Probing the Importance of Lysine 180 in the 170 Loop of the β-Domain of Streptokinase

Because lysine to alanine mutation at position 180 exhibited a markedly reduced ability to activate substrate plasminogen by mutant SK·HPN activator complex, to substantiate our finding we examined whether a positively charged side chain at this position was mandatory for activation of HPG. Accordingly, we prepared different side-chain altered mutants at position 180 and examined their kinetics after complexation with HPN. Interestingly, from the results obtained (Table 1) it is evident that charge reversal mutation at lysine 180, to aspartate, significantly decreased the activation of HPG to levels ∼25-fold lower as compared with wtSK (Fig. 3). Glycine substitution at this position also resulted in a drop in specific activity that was roughly comparable to the alanine substitution mutant, but much better than in the case of the Lys to Asp mutation. Interestingly, when the residue was changed to arginine, a rejuvenation of the original activator activity was observed. Thus, the present study clearly highlights the importance of lysine 180 of the 170 loop of SK in catalytic processing of substrate plasminogen, which is likely due to the requirement of a positive charge at this position. Interestingly, the two amino acid residues identified to be relatively vital for 170 loop functioning, namely Pro¹⁷⁷ and Lys¹⁸⁰, are phylogenetically conserved across the various streptokinase allelic variant “classes” (Fig. 6) despite the generally diverse sequence heterogeneity in this region of streptokinase (34, 35). This suggests the evolutionary significance of these amino acid residues in the 170 loop that impart high catalytic turnover to SK·plasmin.
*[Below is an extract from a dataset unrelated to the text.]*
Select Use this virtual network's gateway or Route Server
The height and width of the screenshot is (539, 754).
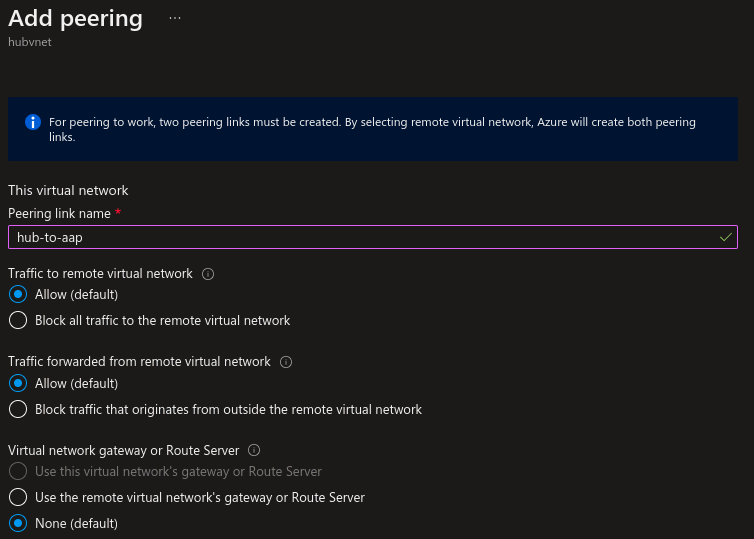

FIGURE 6. — Multiple alignment of primary sequence of β-domain depicting the 170 loop amino acid residues of streptokinases secreted from *S. equisimilis* and three representative allelic variant clusters of *Streptococcus pyogenes*, namely strains NS210, NS53, NS488, NS696, ALAB49, and NS13 (see Ref. 34). Note that residues (all given in *single-letter code*) highlighted in *bold type* are conserved in 170 loop in all the streptokinase polypeptides obtained from the different sources.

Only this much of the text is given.